Hollywood Keeps Making Movies About Making Classic Movies (Now It's 'Texas Chain Saw Massacre's turn)
While we’re all obviously still riding the collective high of Mank-fever, now we’re getting even more movies about the making of classic movies. There’s the upcoming film about The Godfather starring Oscar Isaac as Francis Ford Coppola, and Ben Affleck is directing The Big Goodbye about the production of Chinatown -- presumably, a revisionist take set in Boston and starring an anthropomorphic Dunkin' Donuts iced cappuccino instead of Jack Nicholson.
Now it’s been announced that there’s going to be a new “dark comedy” about the making of The Texas Chainsaw Massacre, the acclaimed chainsaw-based horror movie which first introduced us to the cinematic icon/sun-dappled interpretive dance king, Leatherface.

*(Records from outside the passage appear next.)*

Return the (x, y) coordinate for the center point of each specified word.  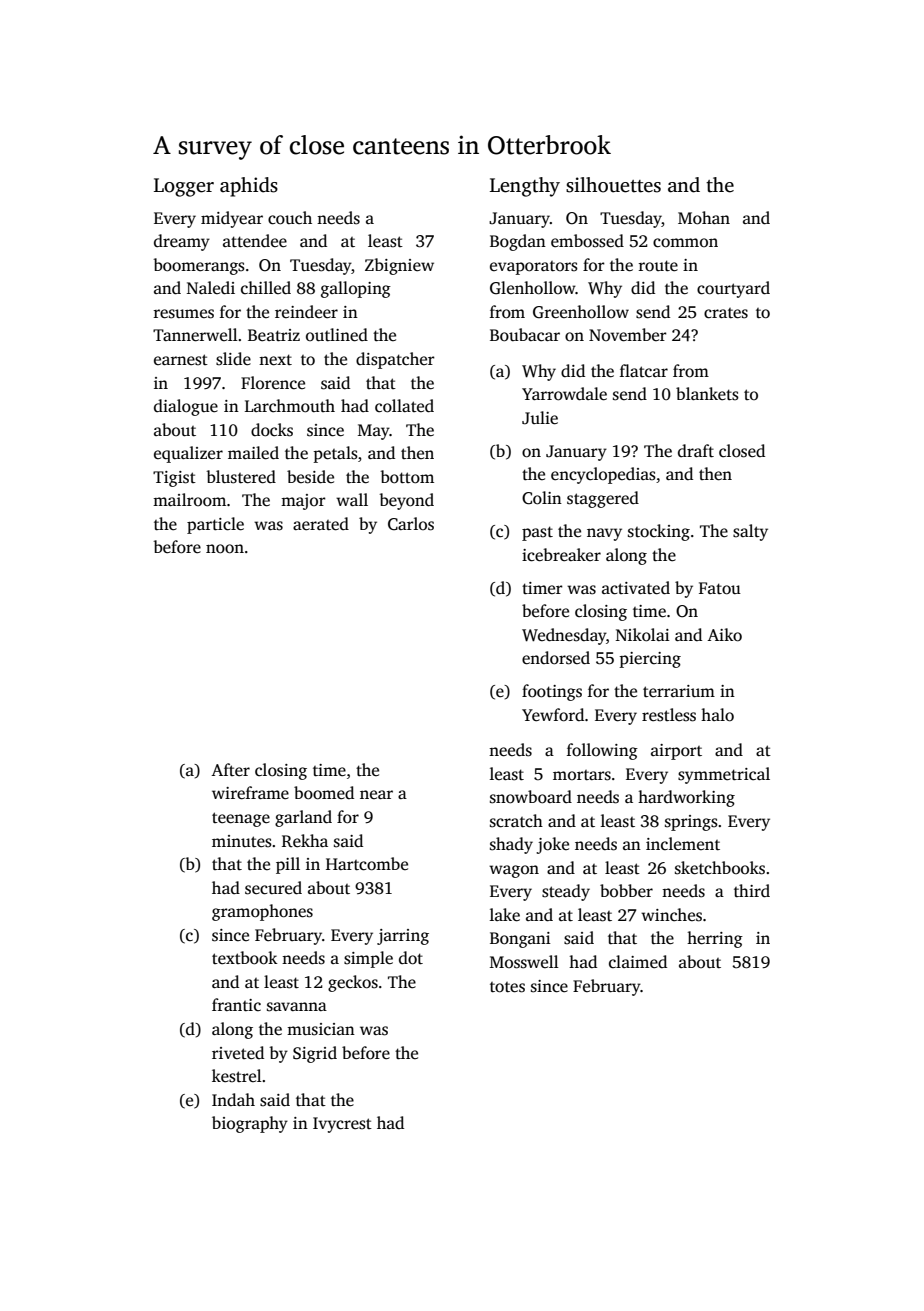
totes (507, 987)
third (752, 891)
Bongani (520, 940)
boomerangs (199, 266)
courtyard (733, 289)
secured (273, 888)
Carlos (411, 524)
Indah (233, 1099)
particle (215, 525)
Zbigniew (399, 266)
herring (715, 939)
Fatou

Based on the memoir Chain Saw Confidential, penned by the original Leatherface, Gunnar Hansen, the new movie will supposedly “Bring to the screen all the fun, horror and craziness from the making of the original seminal 1974 Tobe Hooper-directed horror film that cost $140,000 and grossed north of $30 million.” And it does seem like there's a lot of great material to work with. The production of The Texas Chainsaw Massacre is a veritable smorgasbord of insane anecdotes; from the story being inspired by a Christmas shopping trip that dovetailed into angry murder fantasies, to Hansen being forced to wear one stinky shirt throughout the entire production, to actors being cut and bleeding for real.
Don't Miss
So don’t stop there, Hollywood. Keep giving us more movies about insane behind-the-scenes stories. How about a drama about how a coked-up Jean-Claude Van Damme torpedoed the production of Street Fighter? Or an entire prestige miniseries about the maniacs who made Predator?